As indirect measures of rate of drug absorption (metrics), maximum plasma concentration (C-max) is confounded by extent of drug absorption and the time to reach C-max (t(max)) is a discrete variable, dependent on blood sampling frequency. Building on the work of Endrenyi at al., we have compared different metrics, including C-max/area under the curve of concentration versus time from time zero to infinity (AUC(infinity)), partial AUC from zero to t(max), (AUC(p)) and C-max.t(max) with simulated experiments.
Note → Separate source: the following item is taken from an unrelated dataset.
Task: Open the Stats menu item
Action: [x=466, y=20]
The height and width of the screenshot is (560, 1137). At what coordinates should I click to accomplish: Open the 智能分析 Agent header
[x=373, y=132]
Importantly, the performance of these metrics was assessed with the results of actual pharmacokinetic studies involving Glare drugs. The results of the simulated and real experiments were consistent and produced the following unambiguous findings: (1) C-max/AUC(infinity) is a more powerful metric than C-max in establishing bioequivalence when the formulations are truly bioequivalent; (2) C-max/AUC(infinity) is more sensitive than C-max at detecting differences in rate of absorption when they exist; and (3)the treatment ratios for AUC(p), AUC(p)/AUC(infinity), and C-max.t(max) are very imprecisely estimated and are of no practical value as measures of rate of absorption. Of the metrics examined, C-max/AUC(infinity) is the most sensitive and powerful indirect measure of rate of drug absorption in comparative pharmacokinetic studies involving immediate-release dosage forms and should be used instead of C-max in bioequivalence testing.